Simulating Sensor Signals for Commissioning
During the commissioning of plants equipped with sensors, it is essential to simulate the sensor signal to ensure its accurate transmission. This is particularly crucial in setups where the sensor signals pass through various junction boxes before reaching the control system. Simulating the sensor signal is vital not only to confirm that it reaches the correct terminals on the control system but also to validate the control system’s response to the signal.
Design Overview and Bench Testing
The design presented here serves as a reliable tool for ‘bench testing’ control systems before their installation. It’s important to note that this design is suitable for simple simulation purposes and is not precise enough for calibration tasks.
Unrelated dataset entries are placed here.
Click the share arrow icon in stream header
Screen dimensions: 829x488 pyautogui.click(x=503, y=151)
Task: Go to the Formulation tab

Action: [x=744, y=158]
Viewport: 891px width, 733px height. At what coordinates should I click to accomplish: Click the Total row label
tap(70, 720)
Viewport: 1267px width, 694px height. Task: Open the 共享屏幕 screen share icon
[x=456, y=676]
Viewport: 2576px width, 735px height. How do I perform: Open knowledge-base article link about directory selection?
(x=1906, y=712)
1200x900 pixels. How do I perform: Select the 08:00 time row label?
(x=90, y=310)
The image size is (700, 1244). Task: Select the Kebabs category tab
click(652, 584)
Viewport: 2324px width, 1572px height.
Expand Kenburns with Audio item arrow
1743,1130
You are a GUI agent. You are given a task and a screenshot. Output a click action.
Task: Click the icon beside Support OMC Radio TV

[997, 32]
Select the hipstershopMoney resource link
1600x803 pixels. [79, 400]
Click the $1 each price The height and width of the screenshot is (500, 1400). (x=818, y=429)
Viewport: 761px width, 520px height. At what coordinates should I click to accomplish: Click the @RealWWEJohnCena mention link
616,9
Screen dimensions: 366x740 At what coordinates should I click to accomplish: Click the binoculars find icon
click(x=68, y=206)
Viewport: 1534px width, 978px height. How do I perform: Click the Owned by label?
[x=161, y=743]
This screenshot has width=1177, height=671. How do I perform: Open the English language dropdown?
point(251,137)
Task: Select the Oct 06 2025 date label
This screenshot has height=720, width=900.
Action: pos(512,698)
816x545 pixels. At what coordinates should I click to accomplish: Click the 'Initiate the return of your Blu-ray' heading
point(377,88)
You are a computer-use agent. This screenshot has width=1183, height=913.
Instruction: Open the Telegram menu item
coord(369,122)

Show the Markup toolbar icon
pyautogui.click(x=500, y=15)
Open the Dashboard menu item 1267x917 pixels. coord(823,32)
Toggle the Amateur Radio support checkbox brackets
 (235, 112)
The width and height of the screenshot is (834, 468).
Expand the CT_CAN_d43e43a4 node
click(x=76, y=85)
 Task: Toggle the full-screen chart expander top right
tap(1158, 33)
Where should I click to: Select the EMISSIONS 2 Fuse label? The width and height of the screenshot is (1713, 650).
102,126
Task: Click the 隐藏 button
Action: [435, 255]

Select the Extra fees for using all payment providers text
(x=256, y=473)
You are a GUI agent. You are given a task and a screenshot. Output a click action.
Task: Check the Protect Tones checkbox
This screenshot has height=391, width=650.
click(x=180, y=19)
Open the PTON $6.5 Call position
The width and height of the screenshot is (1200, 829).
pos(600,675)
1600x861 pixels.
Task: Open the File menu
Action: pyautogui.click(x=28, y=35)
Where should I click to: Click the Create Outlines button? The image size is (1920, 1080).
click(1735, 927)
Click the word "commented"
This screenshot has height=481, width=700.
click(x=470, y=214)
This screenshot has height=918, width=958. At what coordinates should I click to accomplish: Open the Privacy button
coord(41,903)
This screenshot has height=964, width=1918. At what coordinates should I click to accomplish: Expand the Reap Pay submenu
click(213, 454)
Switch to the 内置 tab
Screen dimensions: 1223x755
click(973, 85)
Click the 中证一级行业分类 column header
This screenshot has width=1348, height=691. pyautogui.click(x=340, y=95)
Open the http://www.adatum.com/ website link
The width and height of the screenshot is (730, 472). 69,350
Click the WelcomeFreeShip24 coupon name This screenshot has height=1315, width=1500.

The system is powered either by a ‘plugtop’ PSU during bench testing or a battery. Three current sources (diodes) receive power. Among these, I1 generates a 1.00 mA current signal, creating a 100-mV signal when switched across the 100-Ω potentiometer. Similarly, I2 generates a 0.25-mA signal, resulting in 25 mV across the potentiometer. I3, with 3.0 mA, illuminates the LED to indicate power. The chosen current source is switched using S2 in conjunction with the 10-turn potentiometer. Switch S1 ingeniously swaps the output signal’s polarity. Utilizing the Type MTA206PA DPDT switch from Knitter provides a center-off position, shorting out the output signals (S1 pins 2 and 5), ensuring a zero output signal.
Considerations and Circuit Operation
The current sources, although relatively costly, have a 10% tolerance, making them unsuitable for calibration purposes. To adjust for higher output, a bleed resistor (R1, R2) can be added, as depicted in the diagram. These current sources are manufactured by Vishay/Siliconix and are available through Farnell. The circuit consumes approximately 4.25 mA.